PHBD.xyz

Experiments at the Network Edge:

Learnings from Trial-and-Error


Early Draft

TL;DR

  1. Edge inference brings server load to the client-side and can alleviate scaling headaches.
  2. Creative edge ML deployments can create mostly serverless, self-learning systems.
  3. Surprisingly many ML models can be brought closer to the user, if not to the edge.


The following is a broad survey of what I've learned building numeral recognition in browser, first by trying to rewrite Micrograd in Javascript, having aspirations to both train and run MNIST inference on the browser, failing, and discovering ONNX.

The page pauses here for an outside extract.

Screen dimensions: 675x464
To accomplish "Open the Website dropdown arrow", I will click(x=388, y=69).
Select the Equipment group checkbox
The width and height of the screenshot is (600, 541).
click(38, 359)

I began this exploration into edge ML with the pedagogical goal of better understanding JS through a project familiar to me: writing a simple neural network library from scratch. At the time, I was merely trying to brush up on my JS skills, but I have come to find running ML on the various form factors to be a fascinating challenge. Furthermore, I have been on a recent cultural crusade against JS dependency hell, and wanted to see how far I could push my abilities with no external dependencies.

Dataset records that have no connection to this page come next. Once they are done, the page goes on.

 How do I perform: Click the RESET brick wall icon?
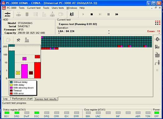click(157, 54)
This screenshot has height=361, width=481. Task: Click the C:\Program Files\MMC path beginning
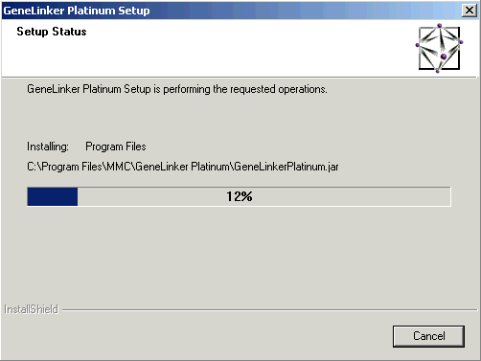80,167
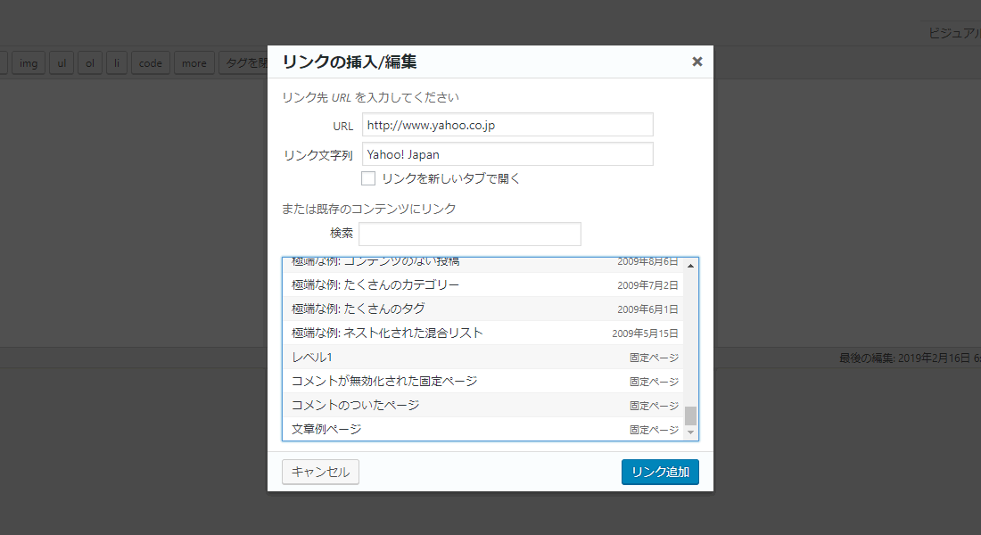Click the results list scrollbar thumb
This screenshot has height=535, width=981.
[x=690, y=416]
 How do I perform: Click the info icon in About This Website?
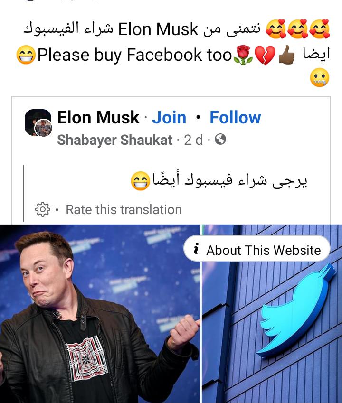tap(197, 249)
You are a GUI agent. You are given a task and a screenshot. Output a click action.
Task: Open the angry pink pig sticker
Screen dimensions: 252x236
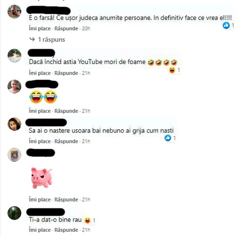coord(42,178)
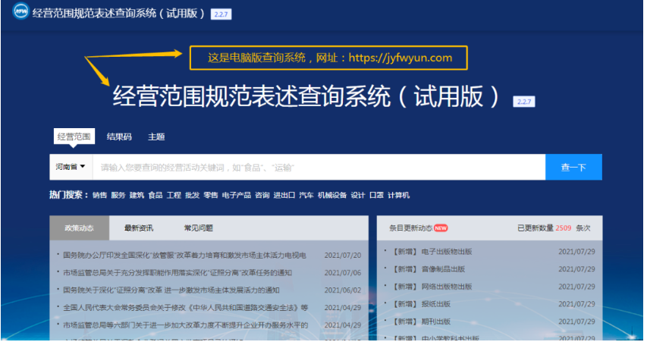
Task: Click the 2.2.7 version badge beside main title
Action: click(x=524, y=102)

Beyond the surprising lack of operator overloading and concise listcomps, I found the rewrite of Micrograd to be very straightforward. After understanding some quirks of the language (and how to deal with the lack of numpy), the JS was nearly idiomatic. Once I had rewritten Micrograd, I ran a few training loops and successfully trained a simple neural network on toy regression and classification data, running it in the browser.

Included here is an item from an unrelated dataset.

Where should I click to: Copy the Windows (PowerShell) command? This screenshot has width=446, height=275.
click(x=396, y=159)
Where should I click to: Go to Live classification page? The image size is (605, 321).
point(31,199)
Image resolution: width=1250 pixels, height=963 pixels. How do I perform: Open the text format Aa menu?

Success! If I could do this, surely training more complex networks (e.g. numeral recognition with MNIST) would be an easy next step, right? Unfortunately, not quite: I quickly ran into performance issues arising from suboptimal backpropogation techniques and linalg optimization. Beyond this, I also started to feel the pain of constructing everything from a low-level library and moving data from point A to B without concise numpy transformations. Dependencies had won this battle, and I was left with a library that was too slow and unwieldy to train anything interesting. One day I hope to return with a better grasp of Wasm or WebGL to accelerate calculations, but for this time around I found a great middle ground.

ONNX to the Rescue


After a few hours of trying things and failing to find alternative approaches to model training (scouring for other Micrograd implementations that trained MNIST, exploring the idea of pretraining a network then importing model weights, transferring model weights from a higher-level library, etc.) I stumbled upon ONNX. ONNX is a universal model format that allows for the transfer of models between frameworks. Popular frameworks like PyTorch, Tensorflow, and Caffe2 all support ONNX exports and imports, and there is a variety of optimized runtimes for running pretrained models in a variety of languages. Particularly interesting to me was its extensive use of Wasm + WebGL to accelerate inference in the browser. The ONNX runtime essential enables you to write complex networks in high level frameworks like Pytorch while retaining the flexibility of running them in diverse runtime environments, from the browser to embedded systems.

On the pure performance side, I was able to easily achieve under 20ms inference time on my M1 MBA for a ~100k param CNN model, and about 100ms for my iPhone. Furthermore, this is likely on a suboptimal implementation of both the neural network and the ONNX runtime implementation in my client-side code. Some easily achievable latency wins could derive from: model quantization, smaller model sizes, and more parameter-efficient model architectures. I am currently loading ONNX runtime from script-tag CDN, while the current model comes out to 26KB, both of which cause negligable addition to load time.

The ease of small model deployment had me thinking about what the limits of the network periphery were: How large can you get models living on the edge without killing user experience? What practical applications can be built within these constraints? What architectures get you out of these constraints?